OK peeps, I've had an idea that I want to try out. It's about
character backgrounds.
I want you tell me (by PM) something about your character's
background. It could be utterly prosaic ('my character comes from the north',
'my character doesn't like rats' or whatever) or it could be a family secret
that has been handed down to your character (in which case it could be anything
to do with famous ancestors or your character's parentage or magic heirlooms or
ancient feuds or debts of honour or hidden powers or anything).
The thing is, if it's a
family secret, your character doesn't know if the substance of the secret is
true - so it can't be something they would know, like 'my character is secretly
a bear'. It can be something like 'I was told my Uncle Colin saved the life of
the King of the Bears'.
Your PC and therefore you will know the family story. I'll work how
much of the story is true and what the consequences might be. The 'something
prosaic' option is there for any players who don't want to get too involved in
this - just tell me something completely unremarkable about your PC.

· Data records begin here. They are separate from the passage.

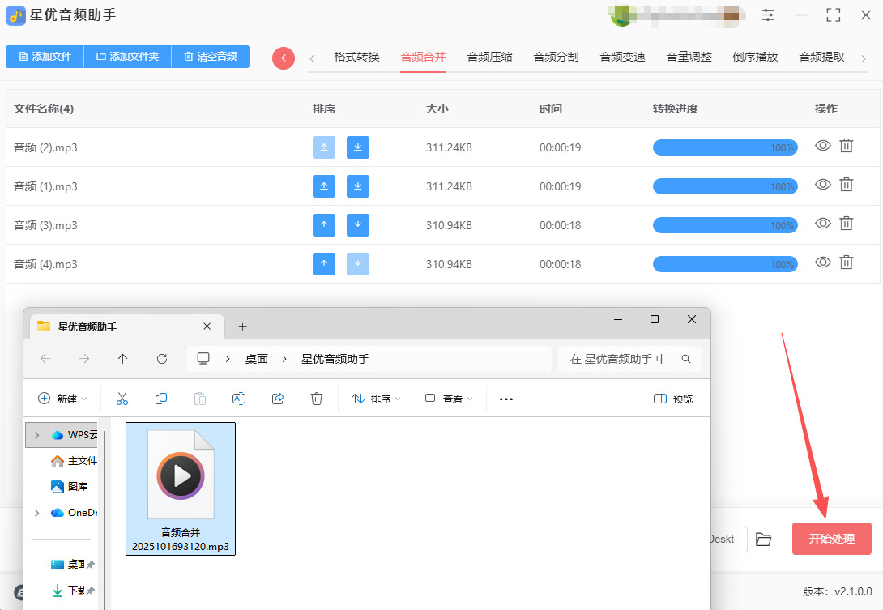Switch to the 格式转换 tab
This screenshot has width=883, height=610.
click(x=356, y=57)
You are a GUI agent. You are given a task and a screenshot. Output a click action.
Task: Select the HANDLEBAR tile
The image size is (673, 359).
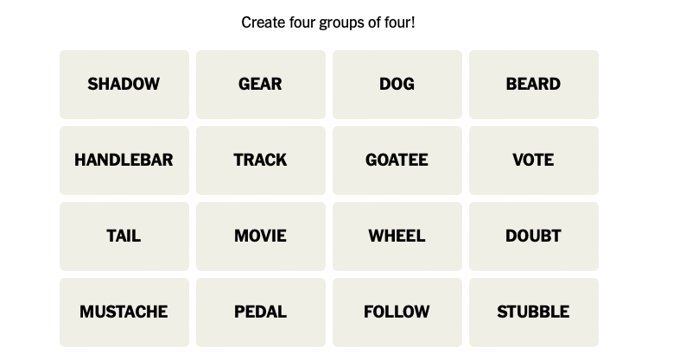pyautogui.click(x=124, y=161)
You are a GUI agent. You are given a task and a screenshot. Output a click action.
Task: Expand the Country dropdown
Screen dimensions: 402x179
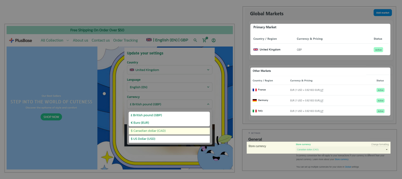point(170,70)
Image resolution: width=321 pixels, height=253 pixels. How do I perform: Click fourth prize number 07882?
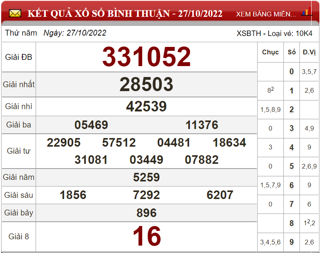(202, 160)
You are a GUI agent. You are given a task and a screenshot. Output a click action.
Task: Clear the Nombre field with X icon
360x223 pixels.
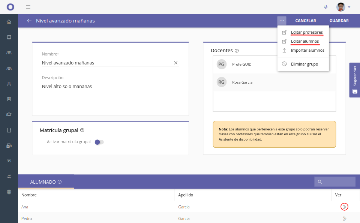click(176, 63)
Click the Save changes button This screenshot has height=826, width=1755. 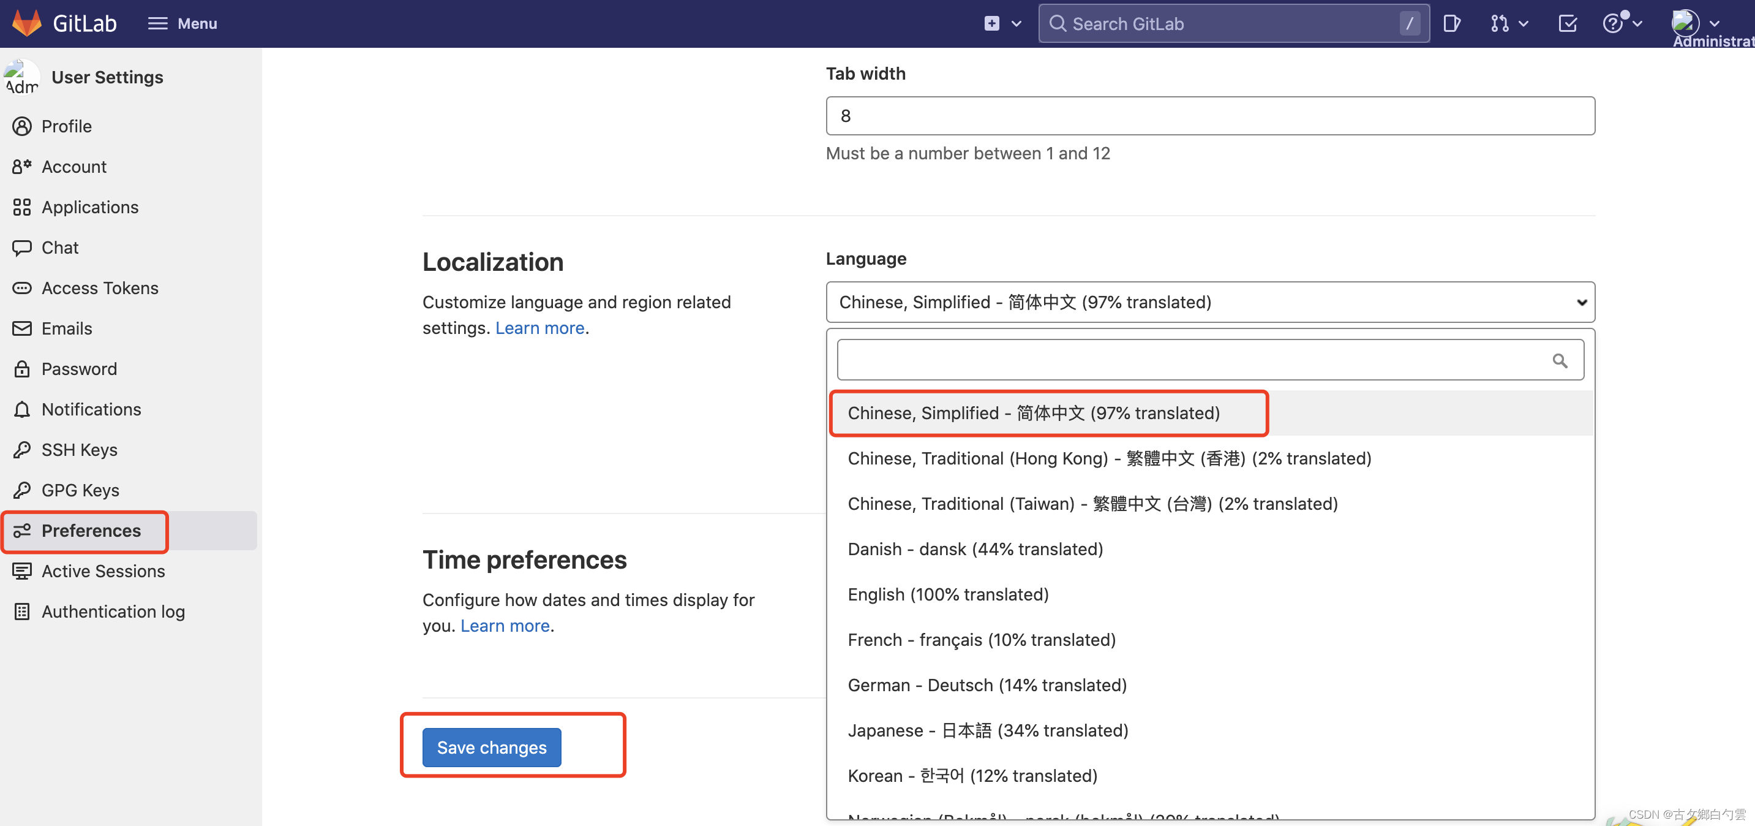pos(491,747)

Unfortunately, it's caused some confusion. I obviously didn't explain it as clearly as I thought. What I thought was the players would give me a sentence about their character - either something simple that meant they didn't want to get involved (I gave the examples of being from the north and not liking rats because they're fairly trivial, but may have minor consequences in gaming terms) or something that was a family story with potentially significant consequences, but the PC didn't have first-hand knowledge of the events (like the 'my Uncle Colin saved the King of the Bears' example).
The idea was to use some of this stuff to try to link in the epic plots I keep talking about. I have a way to generate some epic content due to the Narrative Generator that Jens pointed me at some time ago. But this was going to be a way that the stories actually span out of what the players themselves said. I'm trying (in a fairly unstructured way to be sure) to anchor the PCs in the world and to give them motivations and connections that relate in some way to the world they're inhabiting. Due to the structure of the campaign (open table, shifting party composition, relatively high PC death-toll) some of the things I've previously discussed for creating background don't really apply (such as methods to use each individual die to determine moments of the character's life).

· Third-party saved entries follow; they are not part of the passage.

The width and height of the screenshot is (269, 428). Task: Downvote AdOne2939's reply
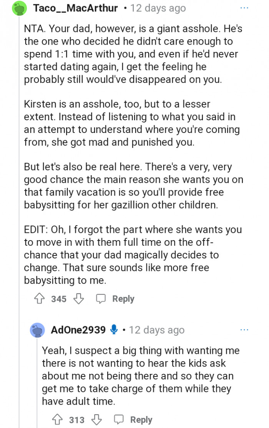click(96, 420)
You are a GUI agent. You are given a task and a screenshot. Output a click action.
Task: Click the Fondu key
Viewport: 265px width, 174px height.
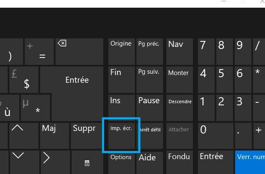tap(179, 162)
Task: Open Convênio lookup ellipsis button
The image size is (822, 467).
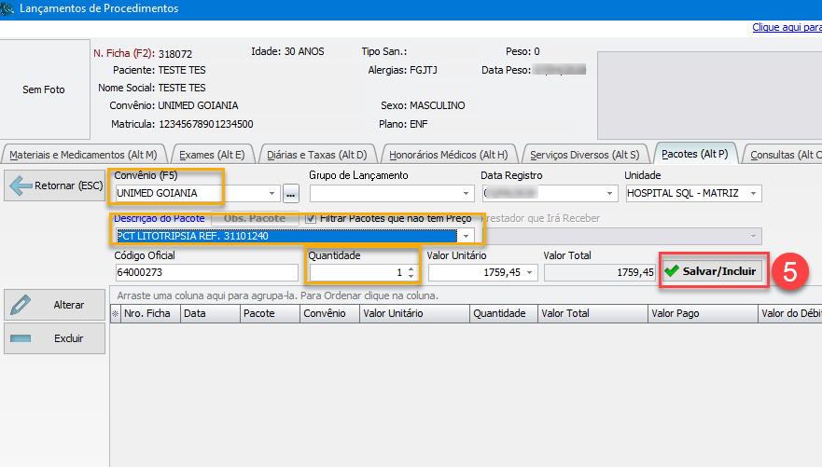Action: (x=290, y=194)
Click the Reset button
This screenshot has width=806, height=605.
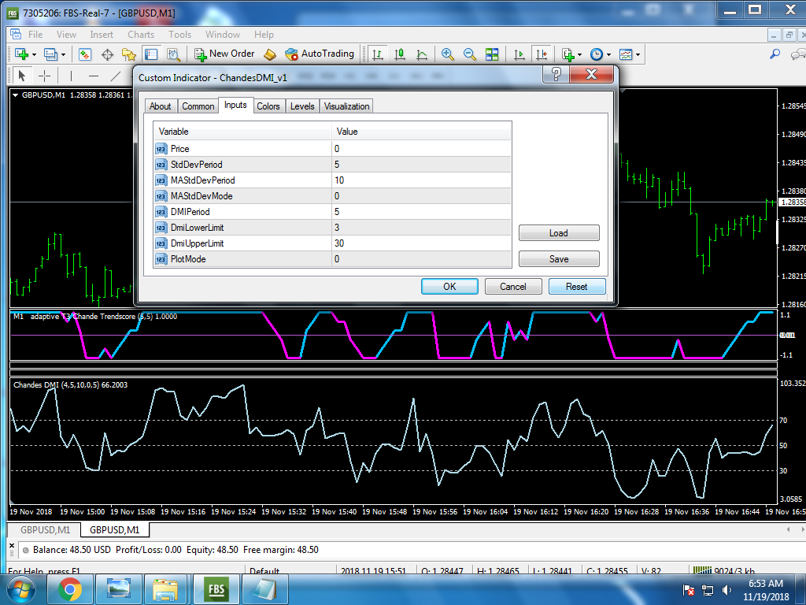pyautogui.click(x=576, y=287)
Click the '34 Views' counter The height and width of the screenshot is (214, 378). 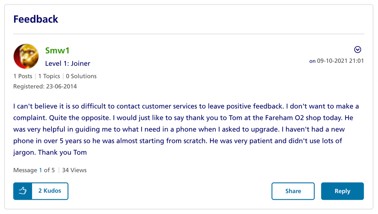pyautogui.click(x=74, y=170)
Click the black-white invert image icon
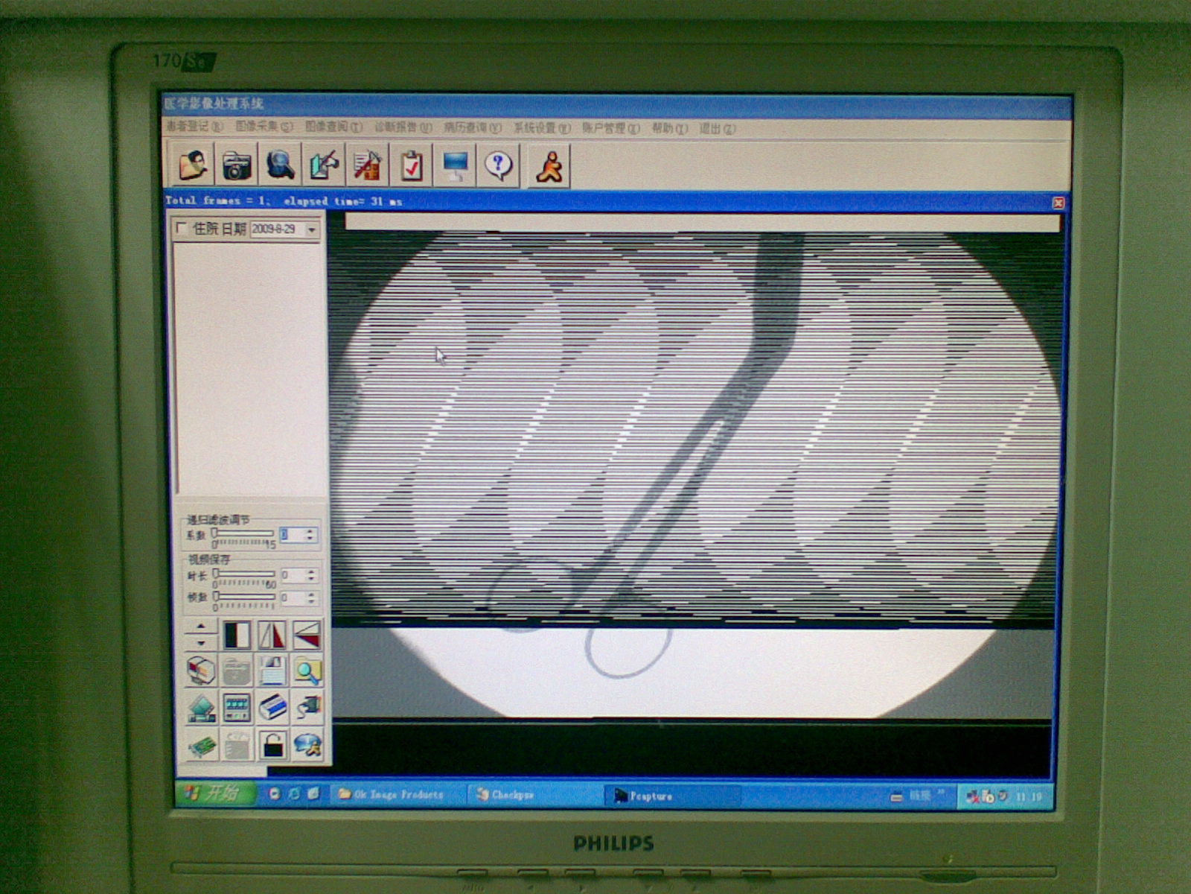The height and width of the screenshot is (894, 1191). coord(237,635)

Some of the players have given me some great things to work with. Some haven't given me anything to work with at all, or suggested things that fall way outside of what I'm trying to get (hence me saying I obviously haven't explained it very well). A few gave me feedback along the lines of 'my player is secretly a bear'.
Since then I also read (and now I can't remember whose blog it was I read it on) about using the Reaction Tables with rumours. The idea is pretty simple - in the same way that the Reaction Table gives a graded series of negative/neutral/positive results, rumours can have negative, neutral or positive developments. In this way, rumours are not static but can change over time. I've decided that I can apply this to the information that the players have given me about their PCs.
We'll see what happens I suppose. I have some things to work with, and maybe, just maybe, some of the stuff that comes up in the dungeon will refer to the snippets and titbits the PCs have given me (sotto voce, I'm working it in, I really am, just don't tell the players...).
Apart from that they (the players) actually read this! Not sure what category my background info fell into. I like the idea of rumours changing for good or bad as the campaign progresses. Now where is my house? 😄
ReplyDeleteThanks for posting Lyracian.
ReplyDeleteI won't tell you whether your background was good or bad - maybe you can work that out for yourself as things go along!
I'll message you on FB about the house business.